## EXCERPTED RECORDS
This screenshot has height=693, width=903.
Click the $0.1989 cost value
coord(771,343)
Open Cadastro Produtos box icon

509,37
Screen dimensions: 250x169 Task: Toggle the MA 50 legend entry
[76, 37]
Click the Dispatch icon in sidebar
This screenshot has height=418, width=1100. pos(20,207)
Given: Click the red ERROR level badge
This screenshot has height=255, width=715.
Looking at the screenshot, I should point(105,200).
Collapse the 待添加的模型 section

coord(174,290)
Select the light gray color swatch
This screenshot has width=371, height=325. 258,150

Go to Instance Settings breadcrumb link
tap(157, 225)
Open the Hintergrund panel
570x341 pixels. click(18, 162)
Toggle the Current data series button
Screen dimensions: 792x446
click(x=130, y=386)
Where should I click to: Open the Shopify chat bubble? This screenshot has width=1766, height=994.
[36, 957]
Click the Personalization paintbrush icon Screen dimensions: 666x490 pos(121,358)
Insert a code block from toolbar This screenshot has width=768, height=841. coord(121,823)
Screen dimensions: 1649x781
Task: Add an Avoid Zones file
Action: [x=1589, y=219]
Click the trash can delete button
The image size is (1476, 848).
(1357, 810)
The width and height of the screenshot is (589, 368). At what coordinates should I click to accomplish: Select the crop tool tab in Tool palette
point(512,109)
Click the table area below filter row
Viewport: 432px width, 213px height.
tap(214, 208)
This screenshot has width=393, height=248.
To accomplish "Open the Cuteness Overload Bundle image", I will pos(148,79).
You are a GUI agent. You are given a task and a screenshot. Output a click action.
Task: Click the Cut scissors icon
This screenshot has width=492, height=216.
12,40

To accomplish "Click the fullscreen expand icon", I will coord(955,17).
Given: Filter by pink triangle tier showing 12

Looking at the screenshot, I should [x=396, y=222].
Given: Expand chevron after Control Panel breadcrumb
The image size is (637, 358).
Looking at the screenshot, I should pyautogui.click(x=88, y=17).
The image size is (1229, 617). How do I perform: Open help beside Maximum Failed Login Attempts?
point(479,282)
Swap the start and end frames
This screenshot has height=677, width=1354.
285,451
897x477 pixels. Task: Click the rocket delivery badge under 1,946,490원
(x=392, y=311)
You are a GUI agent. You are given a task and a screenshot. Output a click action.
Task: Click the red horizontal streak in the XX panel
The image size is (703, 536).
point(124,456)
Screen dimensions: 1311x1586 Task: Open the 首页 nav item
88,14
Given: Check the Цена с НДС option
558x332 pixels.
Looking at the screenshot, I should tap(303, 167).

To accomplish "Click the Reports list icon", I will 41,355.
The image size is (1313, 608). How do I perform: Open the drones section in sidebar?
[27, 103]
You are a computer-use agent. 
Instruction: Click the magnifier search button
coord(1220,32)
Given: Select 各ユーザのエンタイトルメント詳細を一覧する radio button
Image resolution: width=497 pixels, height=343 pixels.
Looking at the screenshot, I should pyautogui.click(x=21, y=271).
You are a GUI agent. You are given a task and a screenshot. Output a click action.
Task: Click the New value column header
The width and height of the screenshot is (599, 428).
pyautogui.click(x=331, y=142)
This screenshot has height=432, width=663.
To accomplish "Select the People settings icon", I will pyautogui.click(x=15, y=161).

## WHAT THE TASK ASKS
Rewrite every one of the entries above with each occurrence of "GUI agent" changed to "GUI assistant". Leave everything else unchanged.

## WRITTEN REPLY
This screenshot has height=693, width=903.
Click the $0.1989 cost value
coord(771,343)
Open Cadastro Produtos box icon

509,37
Screen dimensions: 250x169 Task: Toggle the MA 50 legend entry
[76, 37]
Click the Dispatch icon in sidebar
This screenshot has height=418, width=1100. pos(20,207)
Given: Click the red ERROR level badge
This screenshot has height=255, width=715.
Looking at the screenshot, I should point(105,200).
Collapse the 待添加的模型 section

coord(174,290)
Select the light gray color swatch
This screenshot has width=371, height=325. 258,150

Go to Instance Settings breadcrumb link
tap(157, 225)
Open the Hintergrund panel
570x341 pixels. click(18, 162)
Toggle the Current data series button
Screen dimensions: 792x446
click(x=130, y=386)
Where should I click to: Open the Shopify chat bubble? This screenshot has width=1766, height=994.
[36, 957]
Click the Personalization paintbrush icon Screen dimensions: 666x490 pos(121,358)
Insert a code block from toolbar This screenshot has width=768, height=841. coord(121,823)
Screen dimensions: 1649x781
Task: Add an Avoid Zones file
Action: [x=1589, y=219]
Click the trash can delete button
The image size is (1476, 848).
(1357, 810)
The width and height of the screenshot is (589, 368). At what coordinates should I click to accomplish: Select the crop tool tab in Tool palette
point(512,109)
Click the table area below filter row
Viewport: 432px width, 213px height.
tap(214, 208)
This screenshot has width=393, height=248.
To accomplish "Open the Cuteness Overload Bundle image", I will pos(148,79).
You are a GUI assistant. You are given a task and a screenshot. Output a click action.
Task: Click the Cut scissors icon
This screenshot has width=492, height=216.
12,40

To accomplish "Click the fullscreen expand icon", I will coord(955,17).
Given: Filter by pink triangle tier showing 12

Looking at the screenshot, I should [x=396, y=222].
Given: Expand chevron after Control Panel breadcrumb
The image size is (637, 358).
Looking at the screenshot, I should pyautogui.click(x=88, y=17).
The image size is (1229, 617). How do I perform: Open help beside Maximum Failed Login Attempts?
point(479,282)
Swap the start and end frames
This screenshot has height=677, width=1354.
285,451
897x477 pixels. Task: Click the rocket delivery badge under 1,946,490원
(x=392, y=311)
You are a GUI assistant. You are given a task and a screenshot. Output a click action.
Task: Click the red horizontal streak in the XX panel
The image size is (703, 536).
point(124,456)
Screen dimensions: 1311x1586 Task: Open the 首页 nav item
88,14
Given: Check the Цена с НДС option
558x332 pixels.
Looking at the screenshot, I should tap(303, 167).

To accomplish "Click the Reports list icon", I will 41,355.
The image size is (1313, 608). How do I perform: Open the drones section in sidebar?
[27, 103]
You are a computer-use agent. 
Instruction: Click the magnifier search button
coord(1220,32)
Given: Select 各ユーザのエンタイトルメント詳細を一覧する radio button
Image resolution: width=497 pixels, height=343 pixels.
Looking at the screenshot, I should pyautogui.click(x=21, y=271).
You are a GUI assistant. You are given a task and a screenshot. Output a click action.
Task: Click the New value column header
The width and height of the screenshot is (599, 428).
pyautogui.click(x=331, y=142)
This screenshot has height=432, width=663.
To accomplish "Select the People settings icon", I will pyautogui.click(x=15, y=161).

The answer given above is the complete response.